Aquele era o dia escolhido para mudar sua vida. E ali estava, conforme previa, sentado em meio a desconhecidos, encarando o desconforto por abandonar a corrida rotina do dia-a-dia e encarar seus medos.

Após uma breve introdução do responsável que conduziria a sessão, três participantes previamente escolhidos levantaram-se para dar seus depoimentos. Pareciam pessoas serenas, das que levam vidas pacatas em pequenas cidades, sem preocuparem-se com as mudanças que ocorrem no mundo e que não lhes convém.

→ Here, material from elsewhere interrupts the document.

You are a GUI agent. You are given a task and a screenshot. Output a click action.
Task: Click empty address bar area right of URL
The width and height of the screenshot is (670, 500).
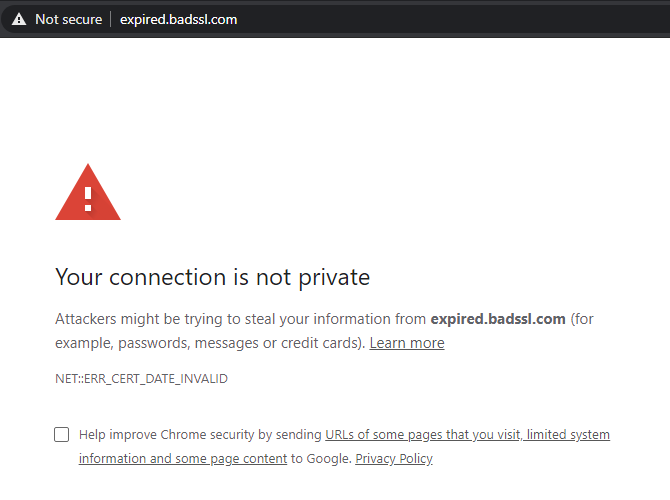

O primeiro relatou o fato de ter jogado o celular no lixo e o alívio que isso lhe tinha causado. Disse que, no dia seguinte, encontrou um amigo que não via há muito tempo e que tentou marcar um cinema:

- Como vamos nos encontrar no shopping se você não tem celular? Está louco?
- Da mesma maneira como as pessoas se encontravam nos shoppings antes dos celulares.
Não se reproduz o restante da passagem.